There is one erroneous idea, prevalent among those who lean toward the subtle and the mysterious, which requires clarification. Many of them, emphasizing theory over practice, tend to be attached to the concept of "Amitabha as the Self-Nature, Pure Land as Mind-Only," and reject the existence of the Western Pure Land or rebirth there.
These individuals explain the Sutra teachings on Pure Land from the viewpoint of principle or essence, saying "Amitabha is our Buddha Nature, the Pure Land is the pure realm of the Mind, why seek it on the outside?" This is the great mistake of those who emphasize mundane, conventional reasoning.
They cling to theory (essence) while neglecting practice, prefer essence to marks, and rely on Ultimate Truth to reject the manifestations of mundane truth -- failing to realize that the two are inseparable.
According to the Treatise on the Awakening of the Faith, the True Mind has two aspects: essence and marks.
The aspect of essence is called the Door of True Thusness, the aspect of marks is the Door of Birth and Death.
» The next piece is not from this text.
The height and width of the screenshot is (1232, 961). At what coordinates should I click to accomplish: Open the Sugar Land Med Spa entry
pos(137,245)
True Thusness is inseparable from Birth and Death; Birth and Death are True Thusness.
This is why the Patriarch Asvaghosha called True Thusness the "truth-like Emptiness treasury" and Birth and Death the "truth-like Non-Emptiness treasury." True Thusness and Birth and death have the same truth-like nature.
Take the great ocean as an example. We cannot accept sea water but not waves. If we were to do so, we would be wrong about the manifestations of the ocean and fail to understand truly what the ocean is. Therefore, when we abandon phenomena, noumenon cannot stand by itself; when we reject marks, essence cannot remain stable.
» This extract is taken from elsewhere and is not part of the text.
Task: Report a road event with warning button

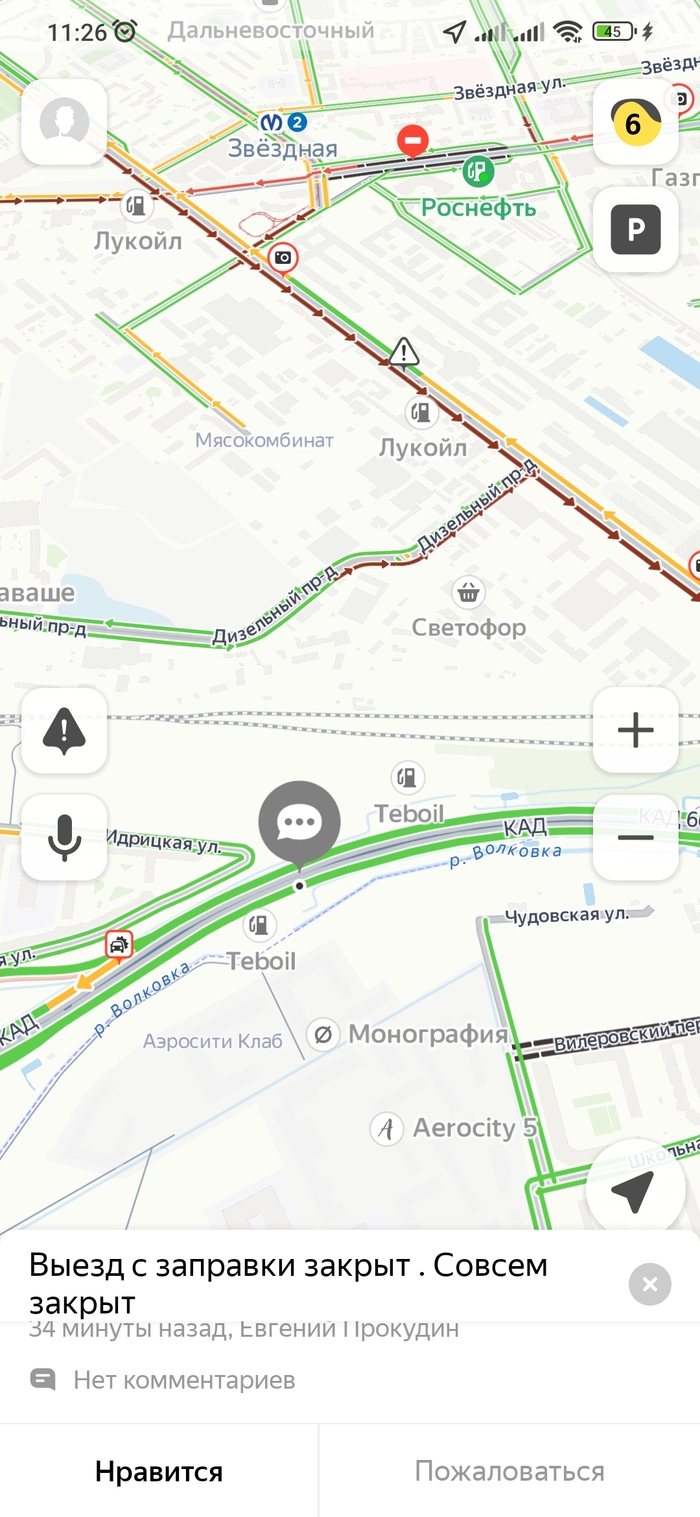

A great many individuals, educated in mundane ways, become afflicted with the disease of grasping at the "Truth of Emptiness" when they study Mahayana Sutras, particularly those that expound the Prajna Paramita truth, which they do not fully understand.
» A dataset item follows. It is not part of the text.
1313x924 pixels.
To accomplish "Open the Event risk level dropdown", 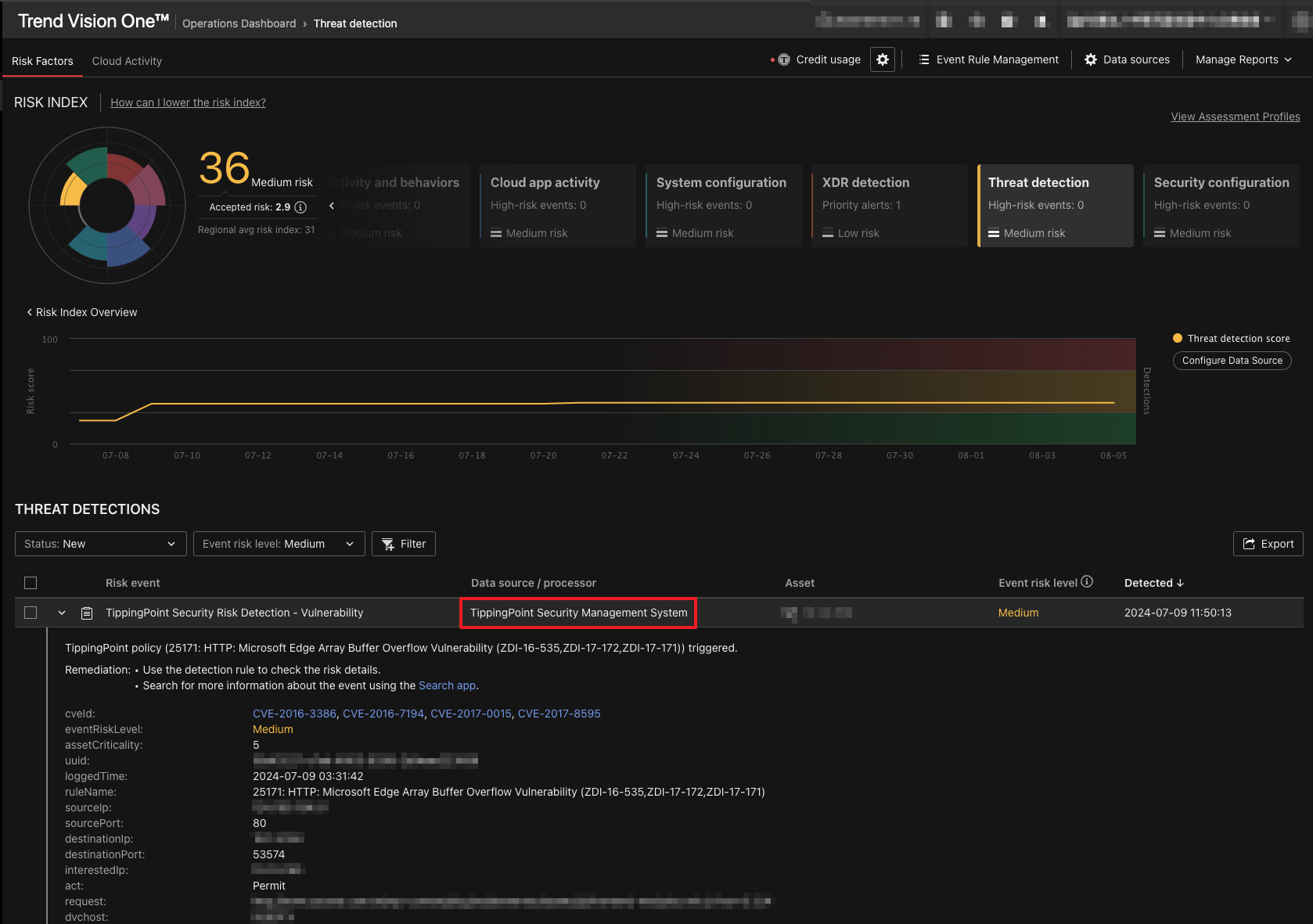I will point(279,544).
Thus, they explain Sutras which elucidate phenomena and marks, such as the Pure Land Sutras or the Ksitigarbha (Earth Store Bodhisattva) Sutra, from the viewpoint of noumenon and principle. They mistake these "marks" Sutras as expedients to guide those of limited capacities. However, in truth, they are the mistaken ones!
Even in Zen, which is said to be a "direct method," as long as we have to sit in meditation, or gather our mind, or meditate on a koan or enter and exit samadhi, we are still within the sphere of expedients. Moreover, in the metaphysical realm, there are many levels of attainment. Not until we have reached the stage of non-cultivation can we dispense with expedients and really proclaim that all dharmas are empty. If we have not reached that stage, even a small thing like a mote of dust is real; we still feel warm near a fire or cold in the midst of frost and we still feel pain when a small thorn pricks our body -- how, then, can we say that all dharmas are non-existent and void?
Therefore, those who like to advance lofty and wonderful propositions, such as "Amitabha is the Self-Nature, the Pure Land is Mind Only," and go on to reject the actual practice of Buddha Recitation will find themselves in the predicament of "destroying the boat before stepping ashore." There is no way such persons can avoid drowning. On the contrary, since ancient times, those who have thoroughly understood essence have always paid particular attention to practice -- because practice symbolizes essence.
The ancients have said: Only those endowed with wisdom can reconcile the essence and marks of Buddha Recitation and truly understand it in an exhaustive manner.
Otherwise, we had better grasp at marks in our cultivation; the more we do so, the more effective our practice will be.
This is because the more we cling to forms, the more earnest is our determination to achieve rebirth in the Pure Land. Once reborn there, we will surely be awakened to the True Mark.
The subject of phenomena and noumenon, essence and marks can be discussed ad infinitum . However, if we can understand it, we understand everything. I sincerely hope that fellow cultivators will skillfully reflect on this question to avoid being misled while treading the Way.